Если хотя бы приблизительно определить понятие «мир сей», как он представлен у Цветаевой, можно выделить следующие страты:
-
1) мир быта, мир «мужей и жен», противопоставленность которому – причем не
только в ипостаси поэта, но и человека, любящей – Цветаева не единожды декларировала («Поэма Горы»);
-
2) «обида земная», «людские кривизны» – это уже зло, от которого поэт так или иначе страдает (см., например цикл «Деревья»);
-
3) социальное зло, расслоение общества на «сытых» и голодных;
-
4) безусловное зло, катастрофы в мировом масштабе, являющиеся делом рук человека (войны, например) – «Стихи к Чехии».
И здесь оказывается, что в одном из этих «ликов» «мир сей» не просто близок Цветаевой, но она явно с ним солидаризуется, – это осознание поэтом социального расслоения общества и собственного места в социуме, причисление себя к «рвани» (ср. также из поэмы «Лестница»: Стихотворец, бомби`ст, апаш – Враг один у нас: бель-этаж1 [5, III: 121]).
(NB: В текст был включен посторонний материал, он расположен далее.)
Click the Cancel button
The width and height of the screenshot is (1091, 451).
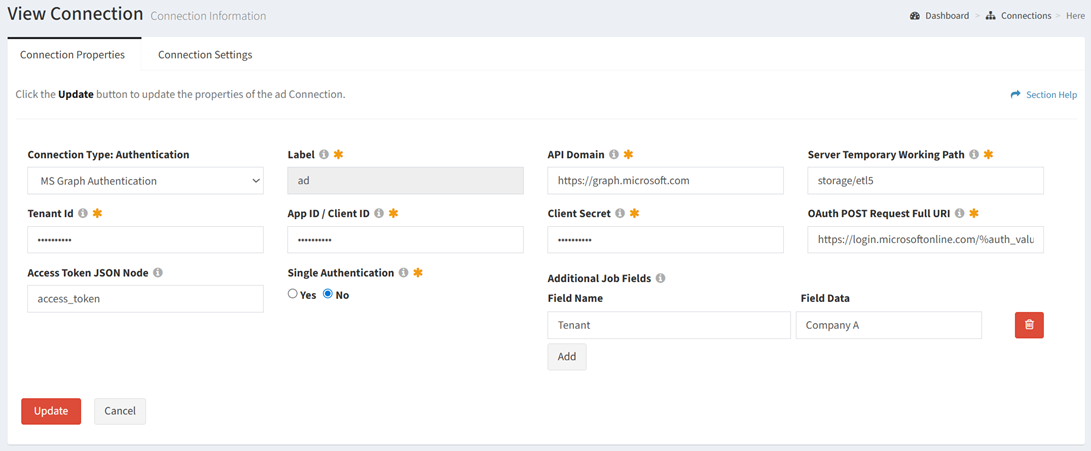[120, 411]
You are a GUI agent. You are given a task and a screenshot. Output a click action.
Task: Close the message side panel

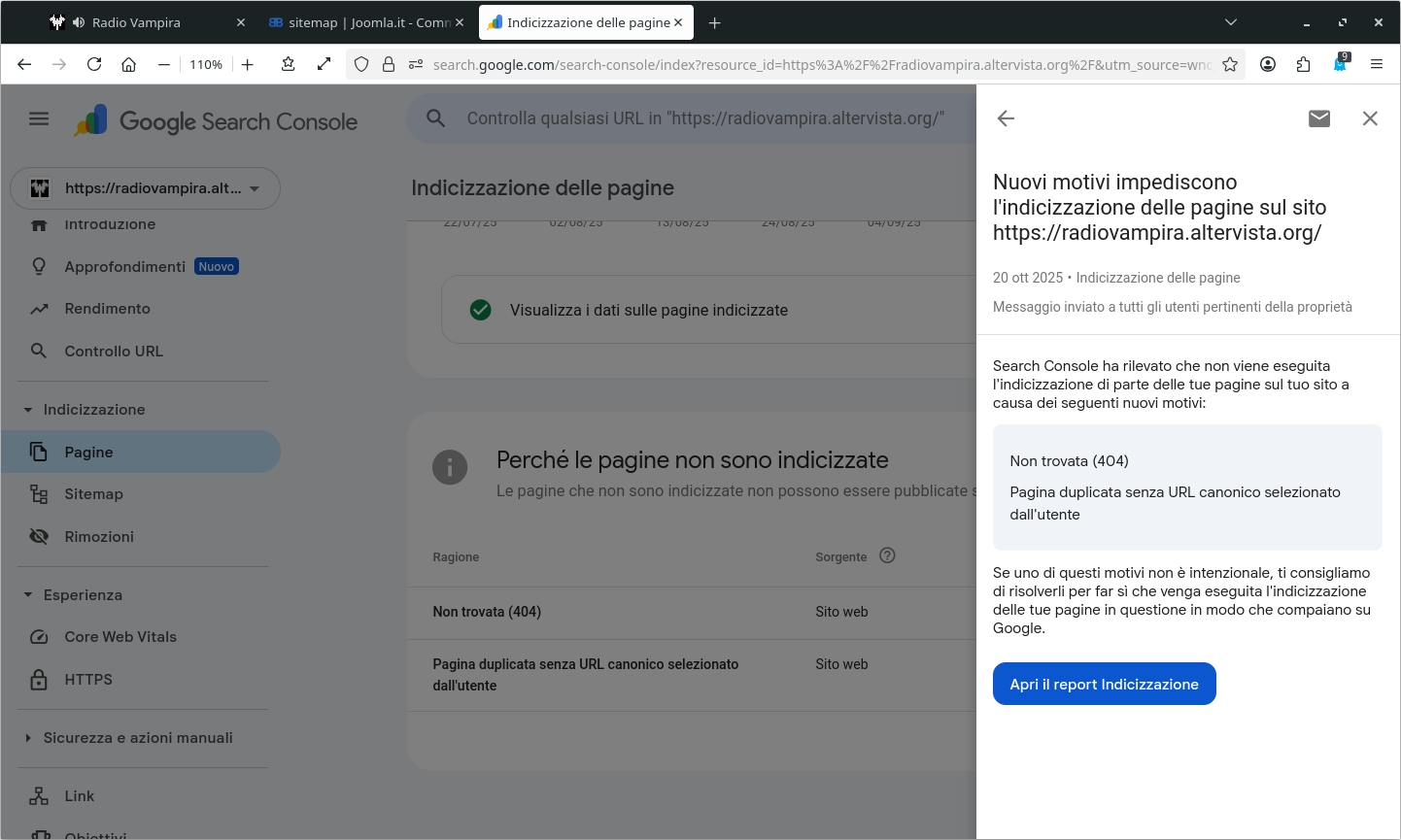point(1370,118)
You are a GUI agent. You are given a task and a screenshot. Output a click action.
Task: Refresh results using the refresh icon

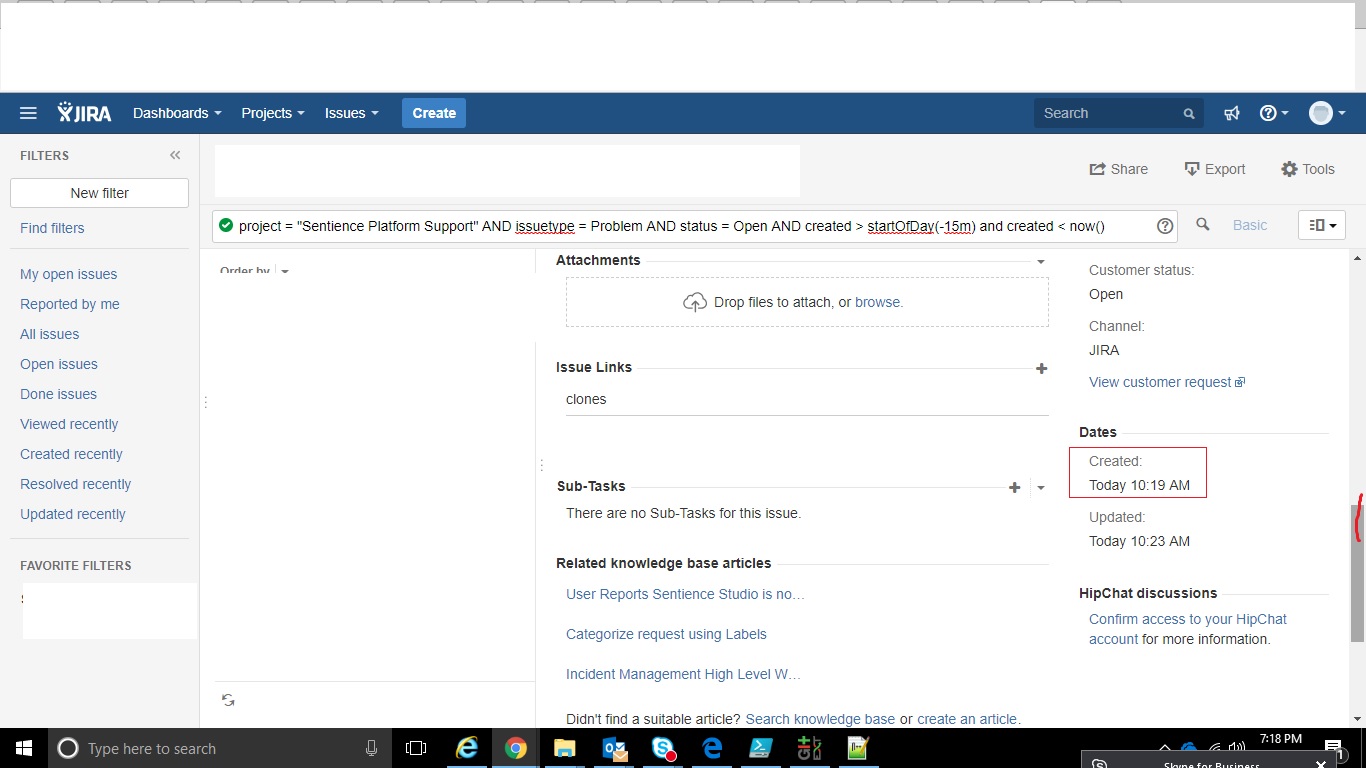(228, 700)
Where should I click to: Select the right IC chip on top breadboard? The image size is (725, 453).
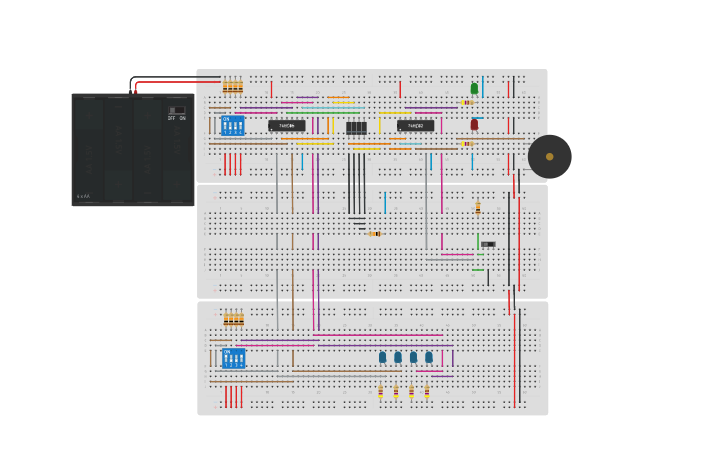(415, 126)
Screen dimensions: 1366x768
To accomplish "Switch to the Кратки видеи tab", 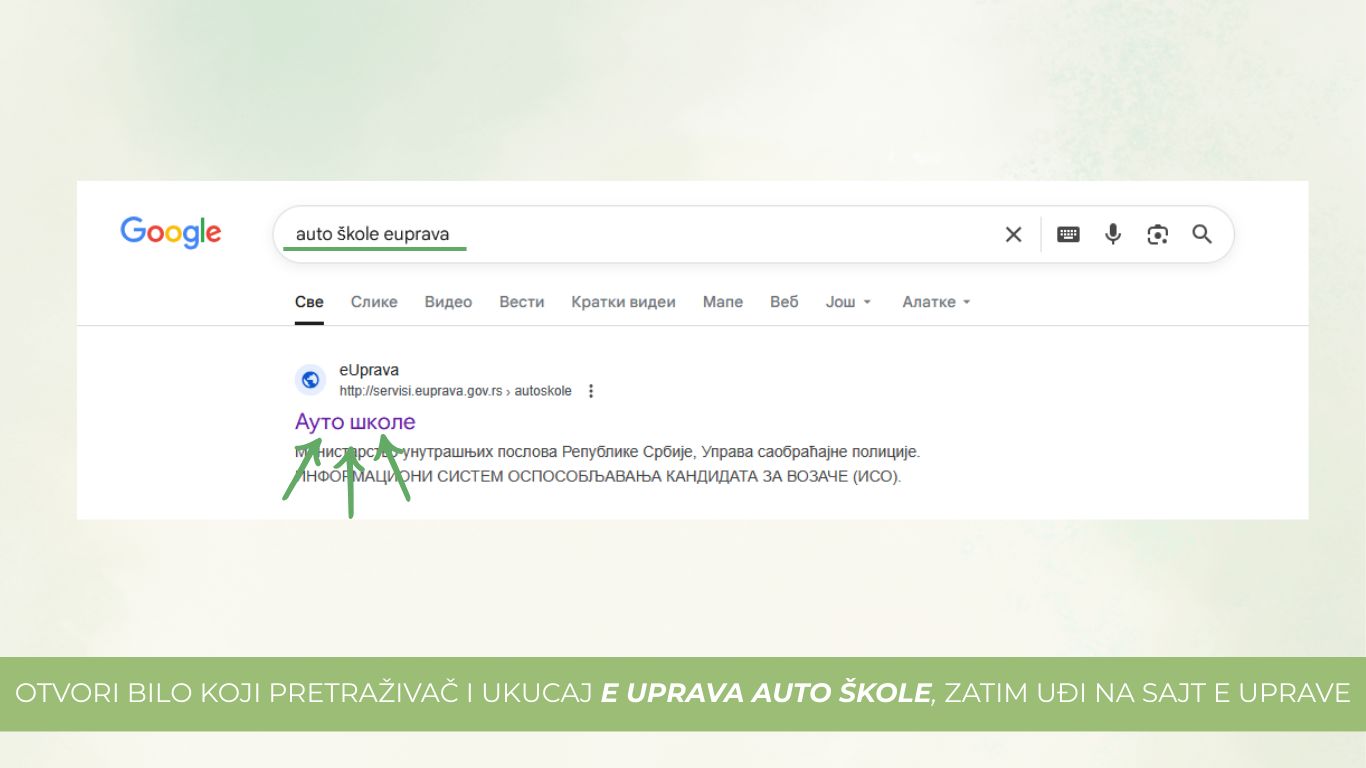I will [623, 302].
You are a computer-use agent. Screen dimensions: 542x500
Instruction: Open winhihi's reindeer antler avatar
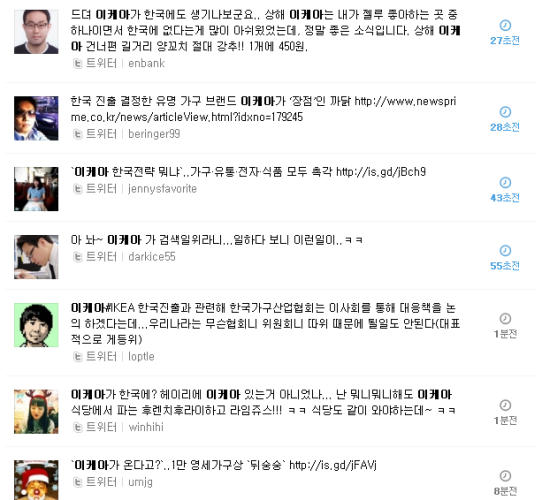pyautogui.click(x=36, y=411)
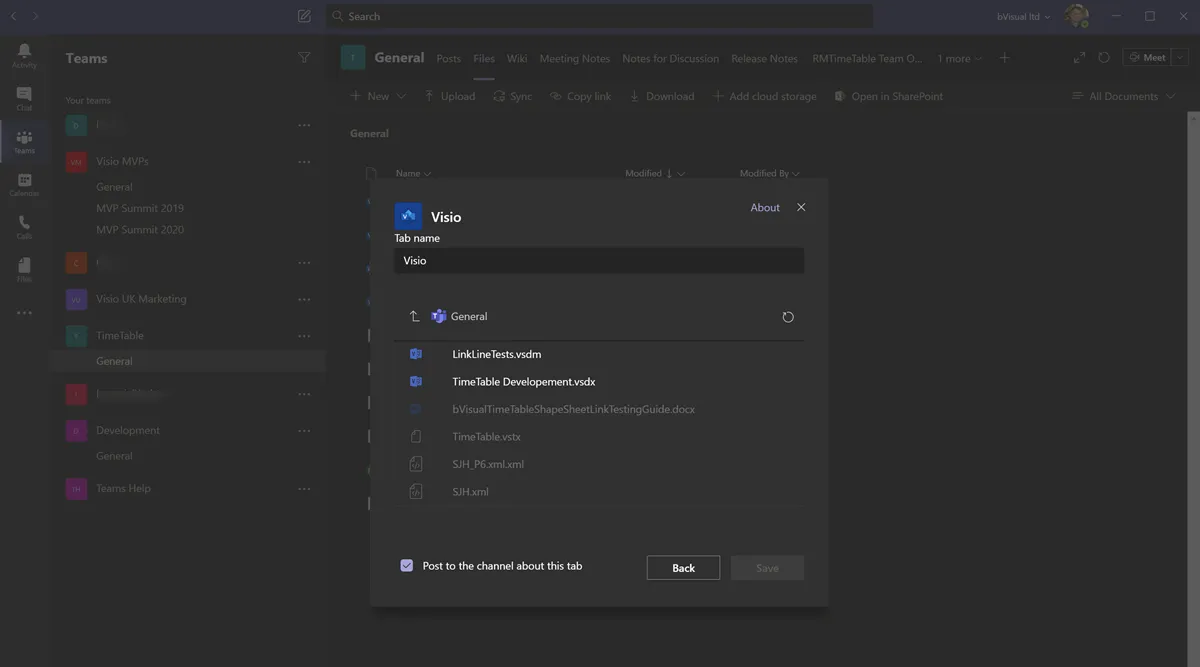
Task: Click the Back button
Action: coord(683,568)
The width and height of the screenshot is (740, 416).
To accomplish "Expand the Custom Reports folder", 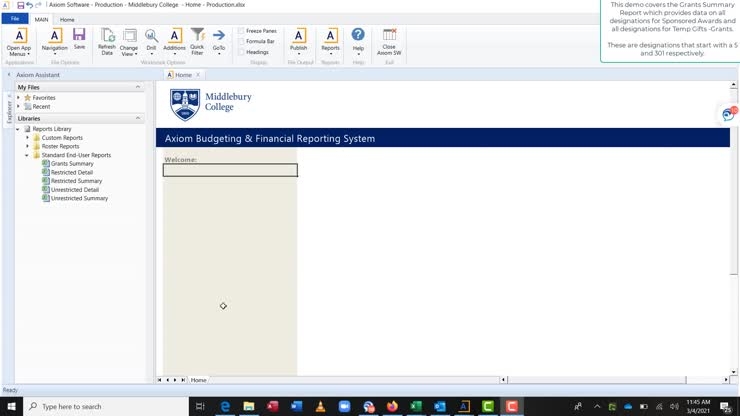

Более того, социальная характеризация переносится в святая святых – поэтическое творчество. Одновременно с «Поэмой Заставы» (23 апреля 1923 г.) Цветаева пишет цикл «Поэты», во втором стихотворении которого «Есть в мире лишние, добавочные » [5, II: 185] определение поэта целиком построено на уничижительных социальных дефинициях2 : Есть в мире полые, затолканные, Немотствующие – навоз, Гвоздь – вашему подолу шелковому! Грязь брезгует из-под колес! <... > Поэты мы – и в рифму с париями ...
Конечно, романтическая поэтология предписывает поэту бедность, одиночество (лучше всего изгойство), отверженность, не-понятость. Все это так, но к 1922 – 1923 гг. зрелая цветаевская поэтика основывается на экзистенциальном опыте человека в мире людей, а не на умозрительном манифестировании. Реалии жизни становятся поэтическими символами, наполненными коннотативными смыслами, формирующими концепт социального зла. Социальная тема у Цветаевой оказывается связана и с творческой самоидентификацией поэта, что свидетельствует о многомерности связей в цветаевском мире, а анализ стихотворений, посвященных этой теме, позволяет разрушить один из стереотипов цветаеведения о полном неприятии поэтом «мира сего».